The increase of stray animals is making it hard on shelters and rescue groups everywhere, but Carolina PAWS (Pet Adoption & Welfare Society) is experiencing an unusually busy season. The Waxhaw-based animal rescue group took in 11 new dogs over the weekend in an emergency effort to keep the animals out of shelters.
Upon hearing about the raid on the Caldwell County puppy mill last week, Carolina PAWS members knew they had to intervene. The organization sent groups to the mill on Friday and Saturday to gather as many dogs as possible and bring them back to local foster homes.
The volunteers were able to gather more than 20 dogs, which were brought to Union County. Carolina PAWS was able to house 11 of those dogs, and the rest that originally went to shelters have now been adopted or taken by other rescue groups.
The scene at the puppy mill was devastating, witnesses said.
“The guy had about 300 small dogs in wire-bottom cages,” said volunteer Kathy Rilley, who travelled to Caldwell County on Saturday. “Sometimes their (waste) didn’t drop through, and some dogs were living in cages so small they couldn’t turn around.”
As a result of their poor living conditions, many of the dogs had severe hygiene issues and health problems. Matted fur, long toenails, rotting teeth, injured corneas and foot blisters from the wire-bottom cages were commonly seen. “Some couldn’t even walk,” Rilley said.

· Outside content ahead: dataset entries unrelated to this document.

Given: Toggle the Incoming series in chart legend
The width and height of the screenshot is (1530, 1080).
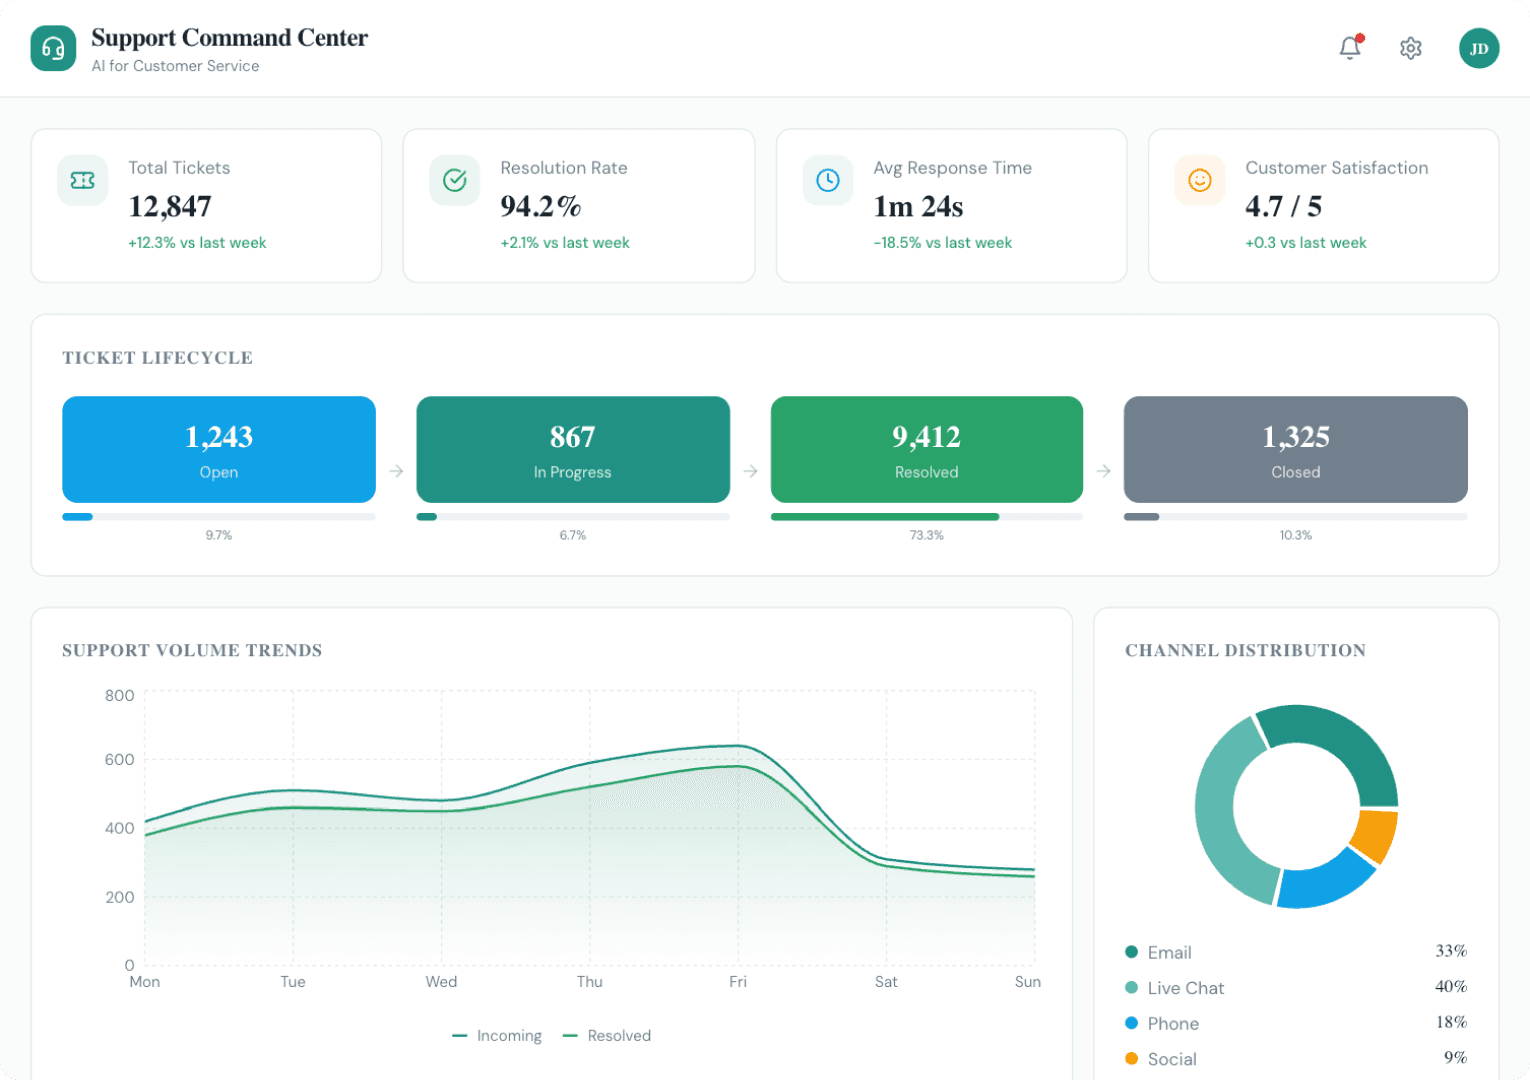Looking at the screenshot, I should point(497,1036).
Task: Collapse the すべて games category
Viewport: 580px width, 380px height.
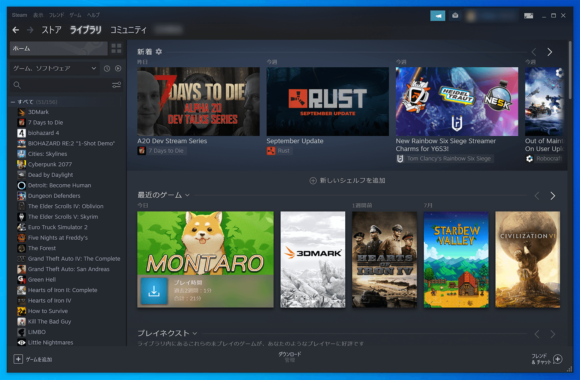Action: (x=13, y=102)
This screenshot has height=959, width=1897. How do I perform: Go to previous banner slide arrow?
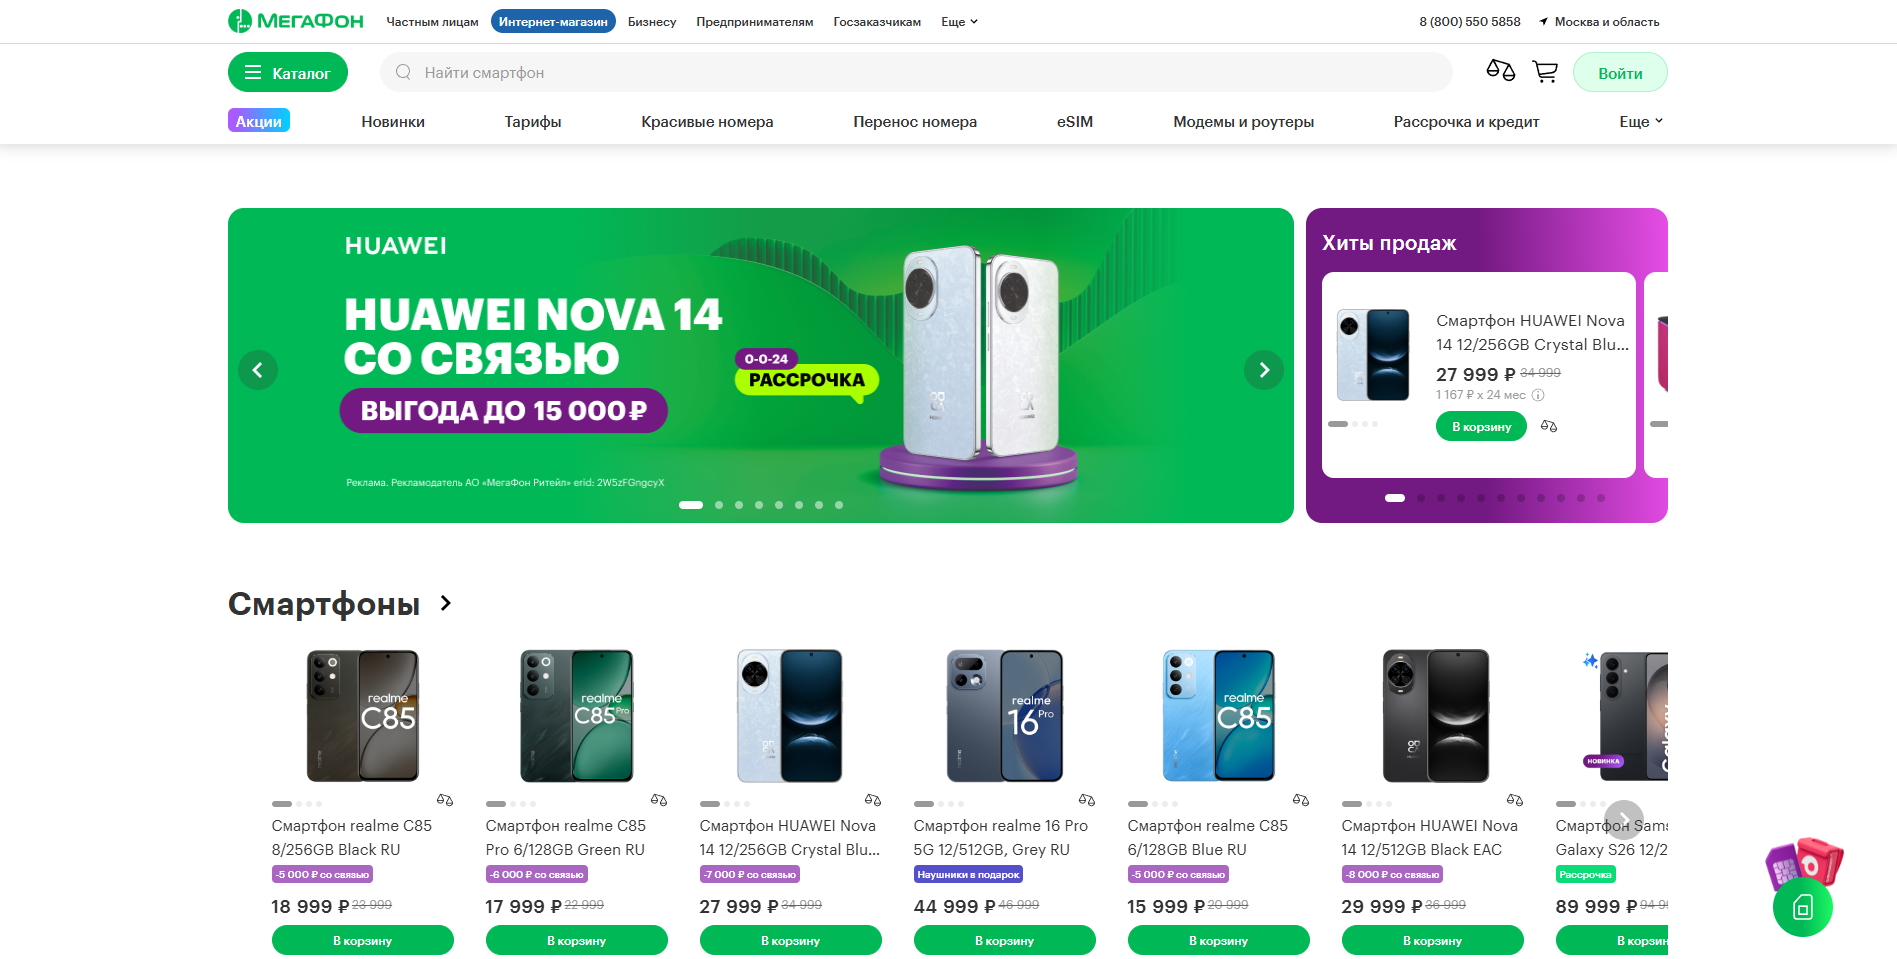click(x=258, y=370)
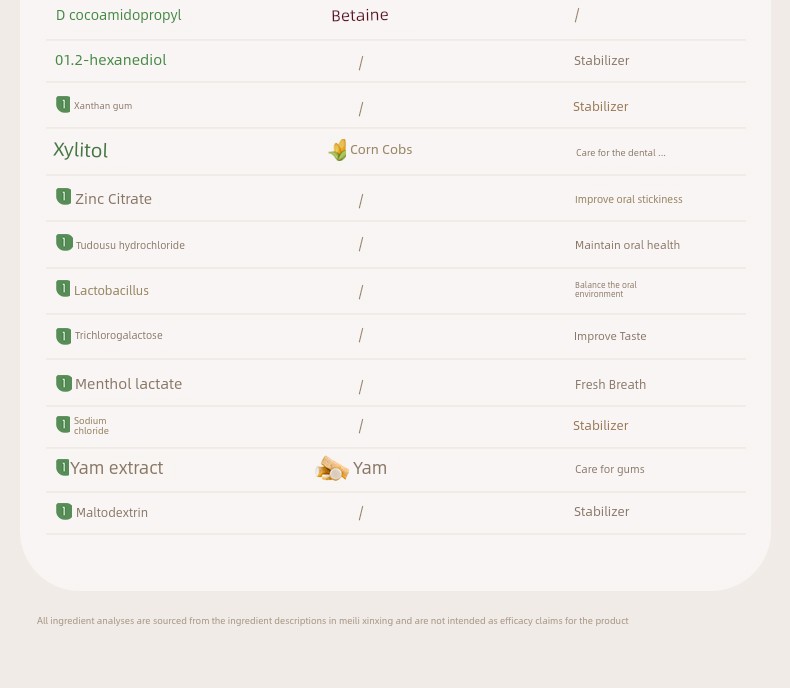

With fewer than 20 foster homes, Carolina PAWS had to scramble to find temporary living quarters for the rescued dogs. Because the number of kittens rescued this time each year is high, many of the foster homes were full. Rilley ended up taking two of the dogs into her own home. “We’re a small rescue,” Rilley said. “I don’t normally foster, but I pitched in to help out in an emergency situation.”
Theresa Ronayne, another volunteer, temporarily placed some of her foster kittens in a local PetSmart to make room for the two dogs she is housing. Members of the organization even acquired a poodle they thought might be pregnant, only to watch her give birth that evening.

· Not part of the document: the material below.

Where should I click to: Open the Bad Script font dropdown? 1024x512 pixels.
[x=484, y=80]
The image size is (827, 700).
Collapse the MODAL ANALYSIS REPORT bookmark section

The emergency rescue situation is not only filling up homes; it’s straining the group’s resources as well. Foster homes need extra dog food. The dogs with bad teeth cannot chew the dry food, so the organization needs wet food, which is more expensive, for those cases. Puppy pads are needed because the rescued dogs are not housetrained.
In addition to basic necessities, the dogs also need veterinary treatment. All the dogs will be spayed and neutered and receive up-to-date shots. The dogs with teeth problems will need dental work, which significantly increases expenses. Animal hospitals in the area, as well as the Humane Society, work with Carolina PAWS to reduce fees, but the endeavor is still very costly.

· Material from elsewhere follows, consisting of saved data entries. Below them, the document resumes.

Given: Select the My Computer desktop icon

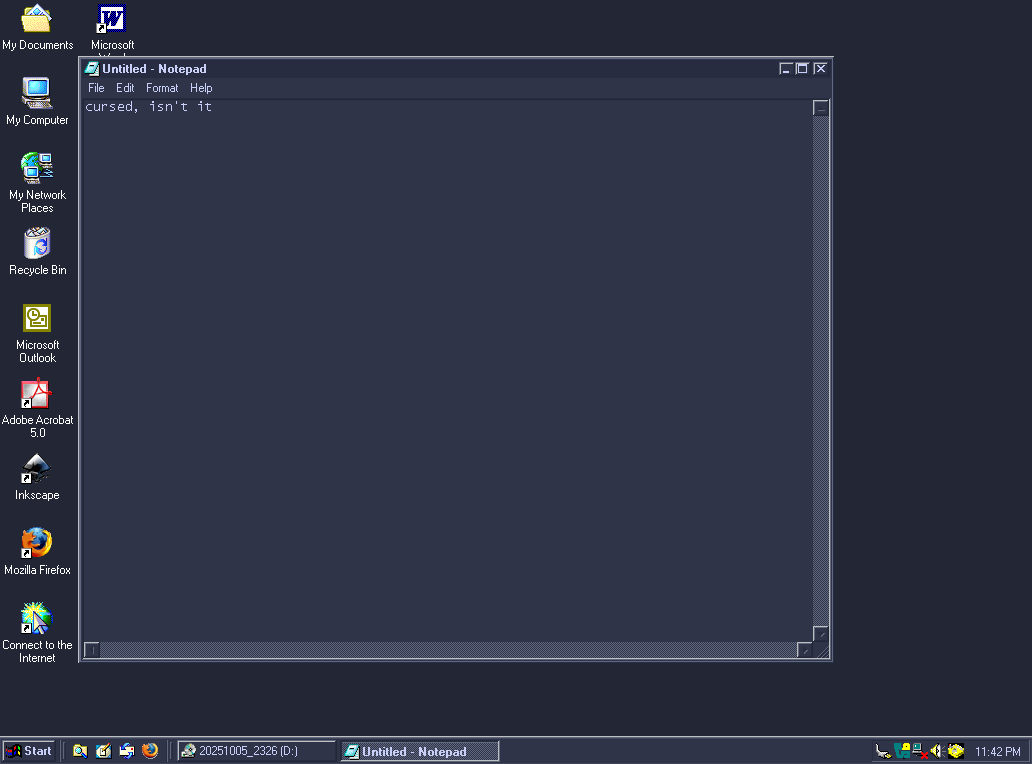Looking at the screenshot, I should tap(37, 93).
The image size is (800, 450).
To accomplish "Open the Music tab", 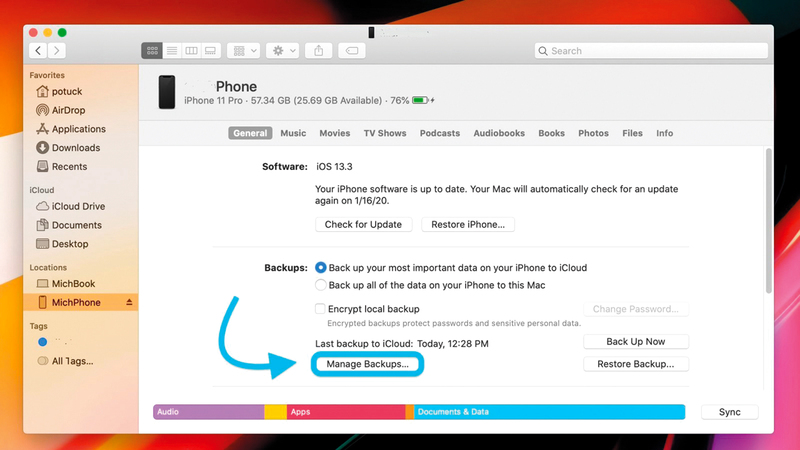I will pyautogui.click(x=293, y=133).
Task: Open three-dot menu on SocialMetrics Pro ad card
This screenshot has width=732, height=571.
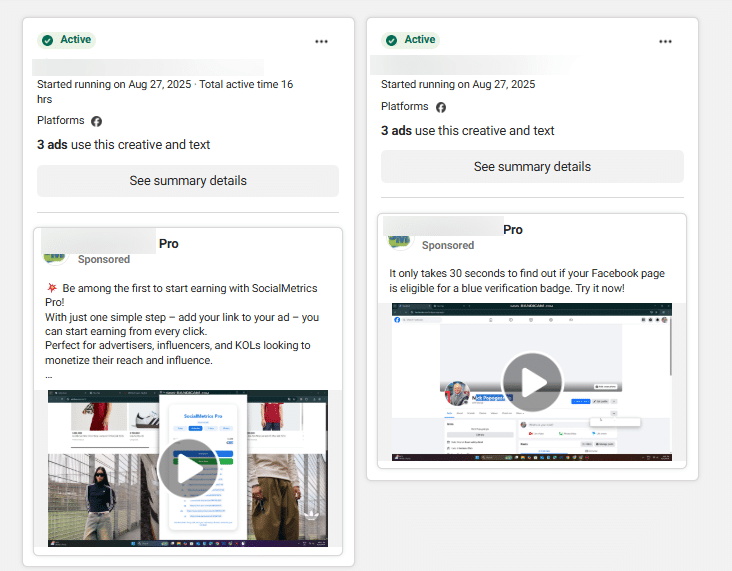Action: point(321,41)
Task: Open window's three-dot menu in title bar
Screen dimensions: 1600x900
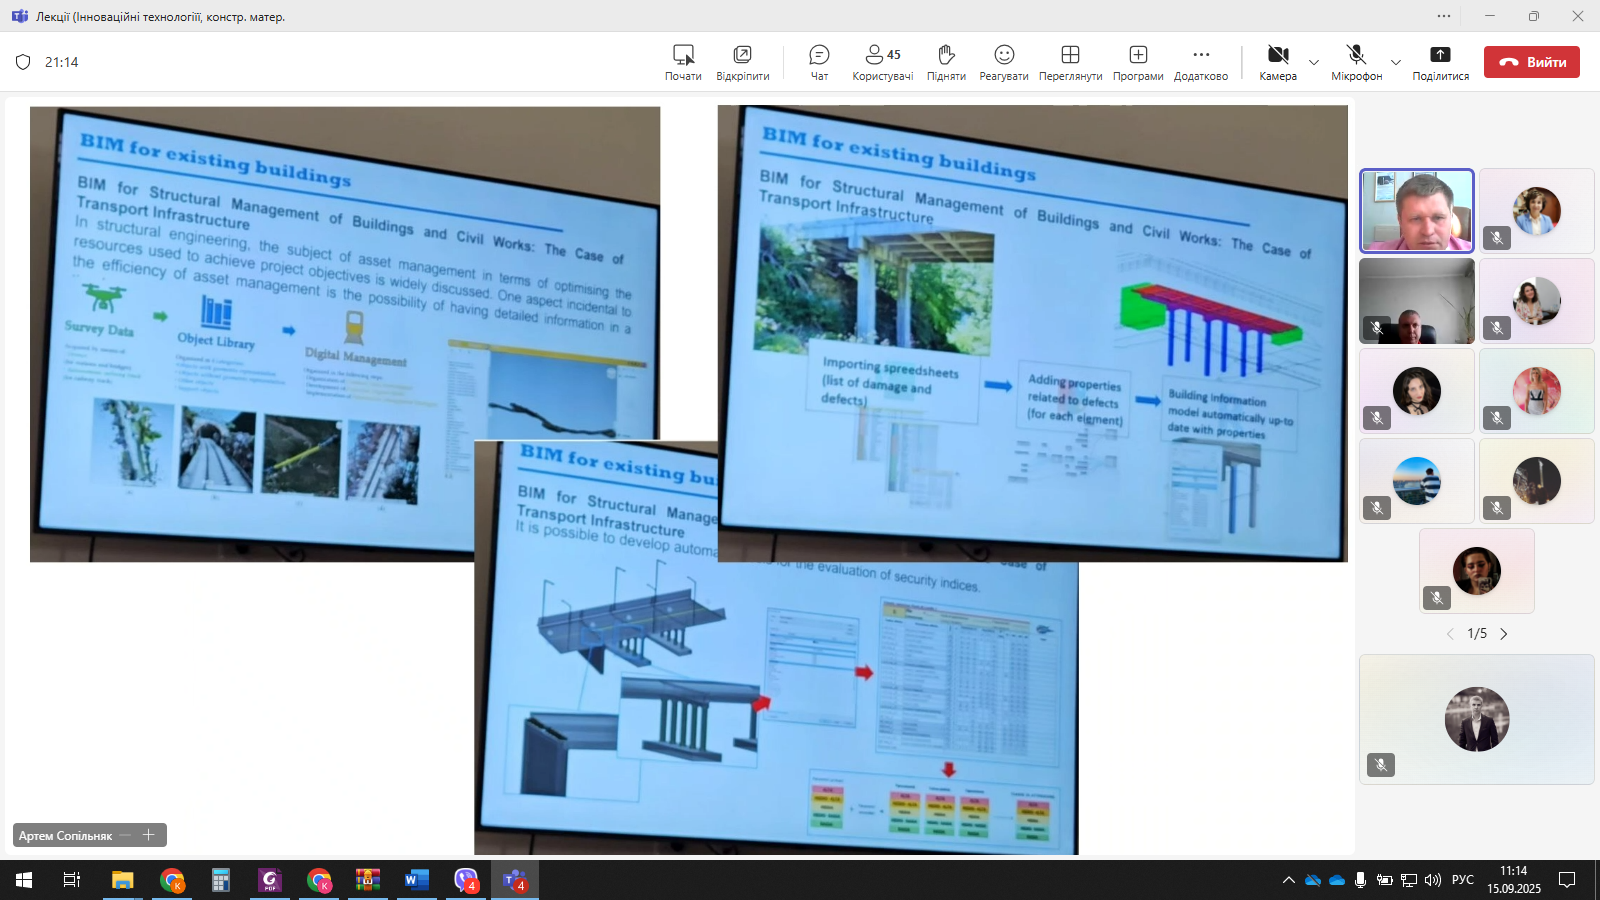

Carolina PAWS is counting on community members to pitch in and donate items, such as dog food, puppy pads, exchanging cages and monetary contributions to meet these dogs’ needs. The organization also is urging individuals to consider adopting these animals or becoming a foster home. “If anybody has room in their house or their heart to foster a dog and get it out of the shelter, that’s the best thing they could do,” Ronayne said.
In order to ensure animals end up in good homes, Carolina PAWS uses screening prior to adopting out animals to individuals. Laura Minsk, treasurer of the Carolina PAWS board, believes this is the key to keeping the animals out of shelters. “We screen to find only very good homes,” Minsk said. “We want to make sure we don’t put all this time and effort into it and have them end up back in the shelter.”
The response from the public has been overwhelmingly positive. Rilley has already received dozens of phone calls from individuals who have heard about the situation and want to help by adopting a dog. “Not everyone wants a puppy,” she said. “People are willing to take the older dogs, too.”
Rilley hopes this emergency rescue operation will encourage individuals to be careful where they purchase their pets and to always consider adoption from shelters and rescue groups. “Purebred dogs are showing up at rescues all the time,” Rilley said. “If people get on PetFinder or go around to shelters and rescue groups, they’ll find what they’re wanting.”